3 felony charges for public defender Kyla Mazhary-Clark, for allegedly lying in her own family law matter

Stephanie Volin
3 min readOct 5, 2023

Attorney Kyla Mazhary-Clark was recently indicted in Linn County, Oregon, for three counts of perjury related to her own domestic relations case: a case she filed pro se in 2019 (while still a student at Willamette Law) to get custody of a friend’s young children. She received her law license the following year, and was then represented in that family case by another attorney in her own firm, the Law Office of Ivers, Miller & Mazhary-Clark.

Mazhary-Clark is in private practice but is also a state-contracted public defense attorney with the Linn Defenders, a consortium that provides representation to poor defendants through Oregon’s embattled Office of Public Defense Services.

The allegations of perjury apparently stem from false claims Mazhary-Clark made in her “Petition for Psychological Parent Custody.” Prosecutors say that Mazhary-Clark falsely claimed that she was the caregiver to two non-biological children (ages two and three at the time); that she was their aunt; and that they resided with her at the time she filed for custody.

That those claims were false appears to be supported by Mazhary-Clark’s own deposition taken later in the family case.

The criminal charges were brought before a Grand Jury in mid-September, a bench warrant issued on September 22nd, and Mazhary-Clark was booked and released on $1,500 surety on the 25th.
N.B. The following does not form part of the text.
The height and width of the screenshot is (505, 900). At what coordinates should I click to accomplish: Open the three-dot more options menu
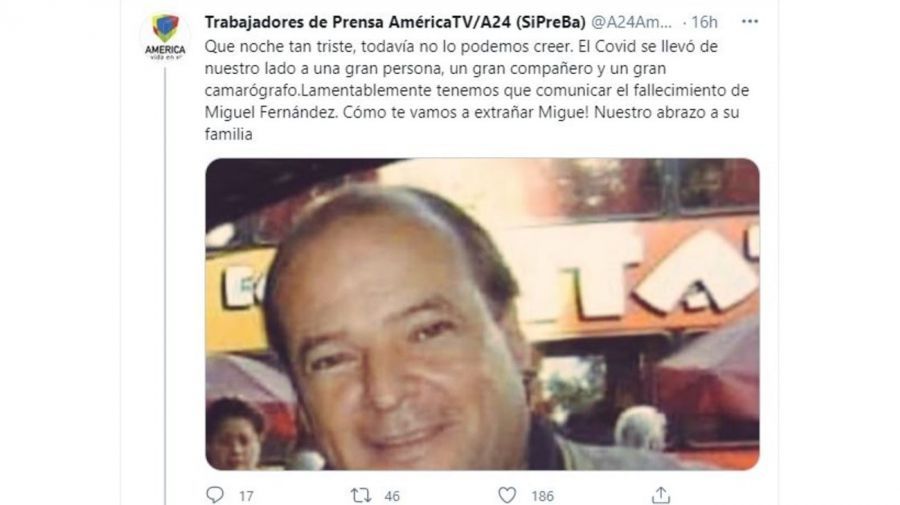click(x=750, y=22)
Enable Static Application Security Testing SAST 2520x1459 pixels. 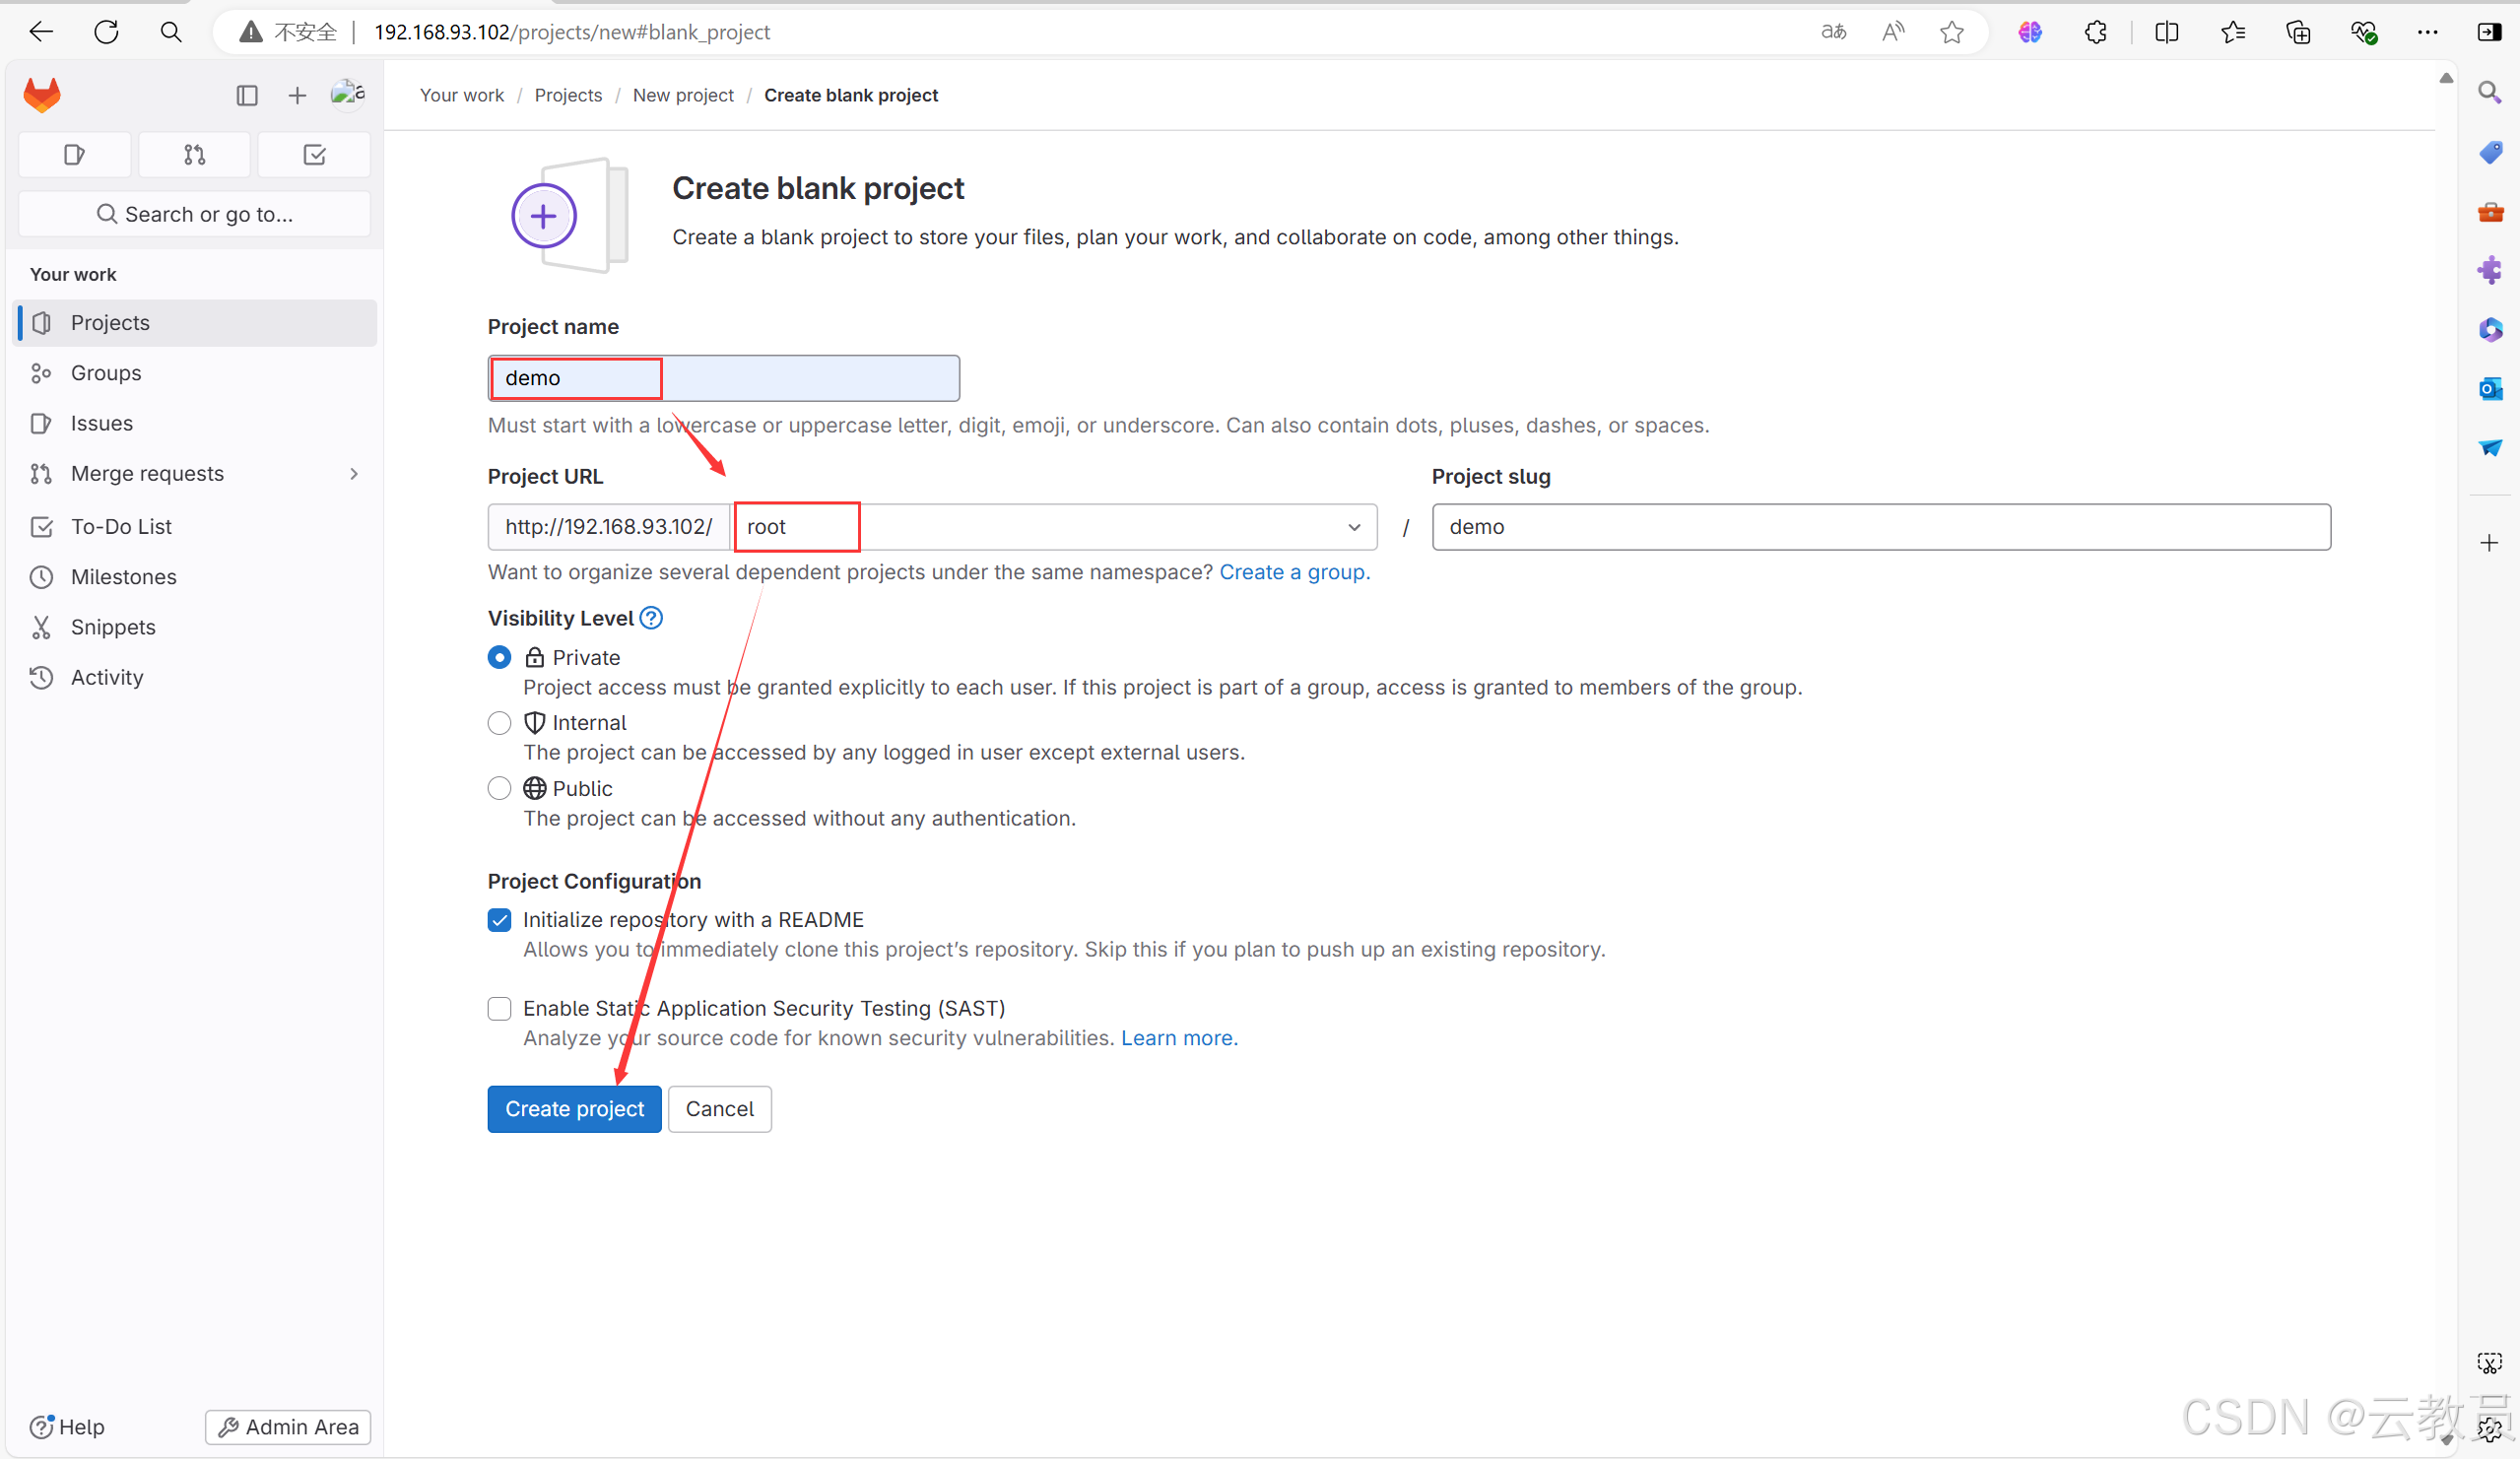(498, 1008)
The charges came just days before a motion was filed in the family law case to set aside for fraud, the general judgment that had been signed by Linn County Judge Kittson-MaQatish in 2019. That judgment granted sole custody to Mazhary-Clark, but was won by default.

The motion to set that default aside was filed by the children’s biological mother, Jamie Crompton, who claims that Mazhary-Clark “committed fraud on the court” for those falsehoods, but for also falsely claiming that she didn’t know Crompton’s whereabouts, and therefore could not be served court papers.

Linn judges have now denied three attempts by Crompton to correct the court record, undo the fraud, and get her children back. It is remarkable that the judges and attorneys involved would get wrong something so basic as who the children were actually living with, and whether or not Mazhary-Clark was actually their aunt; and that the judges would be so immune to factual information.

Prosecutors did not respond to questions as to whether Mazhary-Clark might also be charged with custodial interference in the matter; and Mazhary-Clark also did not respond to a request for comments.

Given the fact that the underlying family law case involves some of the same courts and officers of the courts as another notorious case of custodial interference — one which also relied upon ridiculous false claims of “I don’t know where the mom is” — it is natural to wonder if there is more to this pattern than sheer coincidence.